On August 23 the American reply to the Generalissimo’s three conditions was delivered in a second message from Roosevelt to Chiang even more imperious than the first. Drafted as usual at the War Department, the message disposed of the three conditions, which to Chiang were of the essence, as “matters of detail.” That was the impression gained by Roosevelt and Marshall from a discussion with Kung who doubtless softened the terms after the amiable manner of Chinese intercourse.
With regard to the first condition concerning the Communists, the President stated, “I do not think the forces to come under General Stilwell’s command should be limited….When the enemy is pressing us toward possible disaster, it appears unsound to refuse the aid of anyone who will kill Japanese.” Intent on the Japanese as the enemy, Roosevelt and his Government assumed the same was true of China. It never seemed quite real to them that the Generalissimo should regard—had always regarded—the Communists as the greater danger and made his decisions accordingly. The same obtuseness about China was shown by Hopkins who could not understand in talking with Davies why Davies should think that Stilwell would be “skeptical” of his proposed command or should suggest that its exercise would “be undercut at every turn.” Hopkins thought Stilwell would have “a great deal of power” because he would have the White House behind him.
With regard to the second condition about the command relationship, Roosevelt suggested it should be “that of a head of state with his commander in the field.” The title given to Stilwell should imply “that directly under you he commands the armed forces in China.”
With regard to Lend-Lease, Chiang was informed that a new arrangement was being worked out in Washington “relieving General Stilwell of his burden” which would be communicated to the Generalissimo later on. In the meantime Chiang was sternly reminded that “extended deliberations and perfection of arrangements may have fateful consequences.” He was urged to “take the necessary measures to place General Stilwell in command of the Chinese force, under your direction, at the earliest possible date….With further delay, it may be too late to avert a military catastrophe tragic both to China and to our Allied plans for the early overthrow of Japan.”

What the task requires – Resume the text about Roosevelt's August 23 message to Chiang on Stilwell's command, continuing after its final sentence.

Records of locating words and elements

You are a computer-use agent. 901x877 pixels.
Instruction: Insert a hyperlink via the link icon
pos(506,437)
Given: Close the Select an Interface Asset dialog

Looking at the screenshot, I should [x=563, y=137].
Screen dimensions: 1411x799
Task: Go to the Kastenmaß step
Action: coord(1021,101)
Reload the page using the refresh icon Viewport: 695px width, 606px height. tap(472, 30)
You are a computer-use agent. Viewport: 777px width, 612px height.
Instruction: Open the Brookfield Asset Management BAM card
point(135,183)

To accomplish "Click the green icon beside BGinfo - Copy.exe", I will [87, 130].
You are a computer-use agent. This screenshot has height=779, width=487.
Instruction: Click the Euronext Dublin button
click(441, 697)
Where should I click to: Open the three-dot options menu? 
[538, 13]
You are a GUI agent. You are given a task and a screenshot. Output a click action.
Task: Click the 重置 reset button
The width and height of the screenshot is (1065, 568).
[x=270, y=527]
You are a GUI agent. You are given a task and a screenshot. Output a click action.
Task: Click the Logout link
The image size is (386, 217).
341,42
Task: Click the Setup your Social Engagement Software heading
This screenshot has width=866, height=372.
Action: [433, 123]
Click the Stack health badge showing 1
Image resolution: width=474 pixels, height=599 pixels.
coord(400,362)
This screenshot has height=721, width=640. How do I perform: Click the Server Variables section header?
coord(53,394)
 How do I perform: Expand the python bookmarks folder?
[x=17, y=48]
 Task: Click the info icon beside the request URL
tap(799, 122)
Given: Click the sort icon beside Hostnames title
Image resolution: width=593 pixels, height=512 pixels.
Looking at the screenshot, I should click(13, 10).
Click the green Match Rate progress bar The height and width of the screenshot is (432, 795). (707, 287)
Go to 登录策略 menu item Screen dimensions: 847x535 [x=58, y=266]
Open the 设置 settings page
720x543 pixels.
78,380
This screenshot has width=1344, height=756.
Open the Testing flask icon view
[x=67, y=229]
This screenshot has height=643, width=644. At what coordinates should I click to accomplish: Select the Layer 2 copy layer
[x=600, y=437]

Result of the task –
If Chiang was less impressed by the need of urgency, it was because he was not bothered like Washington by doubts of his own staying power or fears of his own collapse. He thoroughly intended in his own mind to stay out the war, if necessary in the last provinces of the west, no matter how much of east China was lost, until the Allies should defeat Japan and he could emerge on the winning side. However calamitous the situation in the face of ICHIGO, he was probably not entirely unhappy to see it directed against the dissident south. Central Government armies were not engaged.
It was also true that Chiang, as Gauss reported, had withdrawn increasingly from outside contacts and comments, “trusting no one but himself,” and was in consequence ignorant of how far the condition of his country and his people had degenerated. Indeed his failure to be more frightened than he was gave rise to reports that he was resting on some arrangement with the Japanese, but it is unlikely that these had any foundation. The condition of his army did not worry him unduly, partly because he never saw starving soldiers, partly because all he wanted was that the army should continue to be armed by the United States and be stronger than the Communist army. He equated strength with armament, ignoring organization, motivation, leadership and simple nutrition. For the rest, he had been convinced by Chennault that the war could be won by the air arm. He was not at all anxious for American landings and joint military operations. He disliked the idea of an immense intrusion of foreigners no less than the court of Peking had disliked it before him. Believing that the war could be won for him without his additional effort, Chiang predicated his policy in so far as he had any, on survival in power while the Japanese were defeated by the Allies outside China. As far as the external enemy was concerned, he had made a shrewd, and as it was to prove, a sound calculation.
That the American advent could be other than welcomed was not an idea easily assimilated in Washington—though understood by some Americans in China. In the brief prepared for Wallace in June John Service stated that once it was recognized that the regime did not want to fight the Japanese any more than it could help, “we must go further and recognize that it may even seek to prevent China from becoming the battleground for large-scale campaigns against the Japanese land forces.” There is no evidence that this thought penetrated the War Department or the White House. If Stilwell appreciated it, as he could hardly have failed to, it was probably outweighed in his mind by the opportunity to take over military command in China and by belief in himself.
The Lend-Lease arrangement being studied in Washington envisaged a Sino-American committee or board in Chungking to weigh requisitions which, when approved in Washington, would be delivered directly to units at the front; title would not pass until then. The hope was to eliminate the most conten
tious aspect of Stilwell’s functions, especially in expectation of the increased shipments that would follow reopening of the Road. The new arrangement would also put China in a position more like that of the other great powers. In a telegram to Stilwell on this subject Marshall assumed that future aid would go to a Chinese Army which might include the Communists if they were to unite with the Nationalists in fighting Japan. Schemes for resolving the command relationship of Burma to China ended in a decision to split CBI to which Stilwell reluctantly consented.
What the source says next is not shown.